#### TEXT BLOCK

- North American box cover
- Developer: Heavy Iron Studios
- Publisher: Activision
- Directors: Christopher Cross; Dellekamp Siefert; Marc Vulcano;
- Producer: Diana Wu
- Designers: Brian McInerny; Justin Norr; Michael Light; Timmy Jordan;
- Programmer: Amrit Dharwadkar
- Artists: Dorothy Chen; Sean Ho; Chris McLeod;
- Writers: Anthony Blasucci; Mike Desilets;
- Composer: Walter Murphy
- Platforms: Microsoft Windows; PlayStation 3; Xbox 360;
- Release: NA: November 20, 2012; AU: November 21, 2012; EU: November 23, 2012;
- Genres: Action-adventure; Third-person shooter;
- Modes: Single-player, multiplayer

= Family Guy: Back to the Multiverse =

2012 video game

Family Guy: Back to the Multiverse is an action-adventure third-person shooter video game developed by Heavy Iron Studios and published by Activision. The game is based on the American animated television series Family Guy and serves as a sequel to the episodes "Road to the Multiverse" and "The Big Bang Theory". The game was released in North America on November 20, 2012, in Australia on November 21, and in Europe on November 23 for Microsoft Windows, PlayStation 3, and Xbox 360. Versions for the Nintendo 3DS and Wii were planned but later canceled. It was the first Family Guy console game since Family Guy Video Game! (2006).

Upon release, Family Guy: Back to the Multiverse received negative reviews. While the game’s humor, characters, and voice acting were praised, critics criticized its gameplay, graphics, and story. Players who pre-ordered the game received access to a special level based on Aliens: Colonial Marines, another video game based on the Aliens franchise owned by 20th Century Studios. That game was released the following February to similarly negative reception.

In December 2014, Family Guy: Back to the Multiverse was removed from Steam.

==Gameplay==
Players control Stewie Griffin and Brian Griffin in an adventure that pits them against Stewie’s evil half-brother, Bertram. Back to the Multiverse features both cooperative and competitive multiplayer modes centered around the characters. Additional challenge levels, multiplayer maps, costumes, and playable Family Guy characters are unlocked through gameplay.

==Plot==
Brian and Stewie are spending time at home when Bertram suddenly appears. Although Stewie previously killed Bertram, Bertram explains that he originates from an alternate universe in which he survived. Disgusted by the existence of a universe without him, Bertram announces his plan to assemble an army from across the multiverse and destroy Stewie’s universe. After Bertram escapes using a multiverse remote, Stewie and Brian pursue him across several alternate universes.

Along the way, the two battle various enemies recruited by Bertram, including Ernie the Giant Chicken, Long John Peter, Evil Stewie, Crippletron, Santa Claus and his mutated elves from "Road to the North Pole". Stewie and Brian travel through seven universes across ten levels in an attempt to stop him.

(Collection entries)
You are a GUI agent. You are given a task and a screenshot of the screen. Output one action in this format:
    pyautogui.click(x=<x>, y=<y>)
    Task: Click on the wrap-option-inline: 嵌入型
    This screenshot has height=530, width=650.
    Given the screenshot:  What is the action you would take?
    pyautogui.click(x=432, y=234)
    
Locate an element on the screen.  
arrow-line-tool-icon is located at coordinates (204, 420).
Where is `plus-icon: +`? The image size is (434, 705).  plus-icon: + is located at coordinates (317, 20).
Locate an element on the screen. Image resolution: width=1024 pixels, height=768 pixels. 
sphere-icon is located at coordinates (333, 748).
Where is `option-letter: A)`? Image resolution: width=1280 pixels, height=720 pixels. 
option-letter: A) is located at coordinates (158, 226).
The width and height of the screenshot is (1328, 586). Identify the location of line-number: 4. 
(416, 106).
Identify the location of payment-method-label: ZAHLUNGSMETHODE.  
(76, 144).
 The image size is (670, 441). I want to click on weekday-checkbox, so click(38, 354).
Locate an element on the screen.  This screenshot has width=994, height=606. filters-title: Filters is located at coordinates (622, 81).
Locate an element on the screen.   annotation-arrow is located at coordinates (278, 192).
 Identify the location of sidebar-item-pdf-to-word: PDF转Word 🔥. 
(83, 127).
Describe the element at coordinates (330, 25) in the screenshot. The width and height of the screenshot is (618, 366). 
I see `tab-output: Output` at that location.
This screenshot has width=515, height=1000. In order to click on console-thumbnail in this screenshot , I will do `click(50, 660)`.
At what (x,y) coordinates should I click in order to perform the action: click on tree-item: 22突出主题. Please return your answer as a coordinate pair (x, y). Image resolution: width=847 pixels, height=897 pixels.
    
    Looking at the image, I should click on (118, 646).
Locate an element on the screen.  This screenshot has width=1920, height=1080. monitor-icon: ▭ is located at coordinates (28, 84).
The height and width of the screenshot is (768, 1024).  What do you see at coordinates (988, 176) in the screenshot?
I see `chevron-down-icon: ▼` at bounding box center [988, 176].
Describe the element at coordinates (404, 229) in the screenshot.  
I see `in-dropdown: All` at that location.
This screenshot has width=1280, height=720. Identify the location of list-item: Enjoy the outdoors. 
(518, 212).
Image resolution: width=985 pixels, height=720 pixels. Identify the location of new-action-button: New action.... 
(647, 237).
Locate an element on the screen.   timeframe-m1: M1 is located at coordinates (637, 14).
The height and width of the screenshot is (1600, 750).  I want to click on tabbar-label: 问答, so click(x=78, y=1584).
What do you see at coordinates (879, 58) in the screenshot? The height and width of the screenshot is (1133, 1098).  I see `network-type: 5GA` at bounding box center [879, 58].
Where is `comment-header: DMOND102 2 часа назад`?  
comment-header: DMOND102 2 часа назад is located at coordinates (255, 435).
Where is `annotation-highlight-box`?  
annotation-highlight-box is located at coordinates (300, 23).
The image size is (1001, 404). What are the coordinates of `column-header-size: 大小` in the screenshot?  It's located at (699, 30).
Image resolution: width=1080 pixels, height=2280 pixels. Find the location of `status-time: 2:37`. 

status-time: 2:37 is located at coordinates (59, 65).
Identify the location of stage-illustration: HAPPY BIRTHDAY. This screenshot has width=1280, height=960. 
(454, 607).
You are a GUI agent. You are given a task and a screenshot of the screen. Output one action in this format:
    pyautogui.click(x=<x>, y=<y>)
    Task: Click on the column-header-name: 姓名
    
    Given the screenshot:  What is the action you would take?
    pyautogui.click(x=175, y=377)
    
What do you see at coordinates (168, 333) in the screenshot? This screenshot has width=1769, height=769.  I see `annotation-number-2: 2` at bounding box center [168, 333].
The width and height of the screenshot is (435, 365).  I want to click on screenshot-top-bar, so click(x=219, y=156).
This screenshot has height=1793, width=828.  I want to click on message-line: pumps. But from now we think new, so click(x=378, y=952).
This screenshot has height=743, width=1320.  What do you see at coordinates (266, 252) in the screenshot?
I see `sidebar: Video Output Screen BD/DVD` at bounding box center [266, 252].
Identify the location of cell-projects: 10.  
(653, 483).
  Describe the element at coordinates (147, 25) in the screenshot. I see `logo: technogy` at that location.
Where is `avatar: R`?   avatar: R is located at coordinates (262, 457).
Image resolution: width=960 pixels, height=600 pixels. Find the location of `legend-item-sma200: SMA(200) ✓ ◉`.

#### EXERCISE SET
1) According to the article on Family Guy: Back to the Multiverse, in what month and year was the game removed from Steam?
2) Retype a passage from the article on Family Guy: Back to the Multiverse: begin at the words "2012 video game" and stop after the words "Video Game! (2006).".
These rows have no connection to the article on Family Guy: Back to the Multiverse.

#### EXPECTED RESULTS
1) December 2014

2)
2012 video game

Family Guy: Back to the Multiverse is an action-adventure third-person shooter video game developed by Heavy Iron Studios and published by Activision. The game is based on the American animated television series Family Guy and serves as a sequel to the episodes "Road to the Multiverse" and "The Big Bang Theory". The game was released in North America on November 20, 2012, in Australia on November 21, and in Europe on November 23 for Microsoft Windows, PlayStation 3, and Xbox 360. Versions for the Nintendo 3DS and Wii were planned but later canceled. It was the first Family Guy console game since Family Guy Video Game! (2006).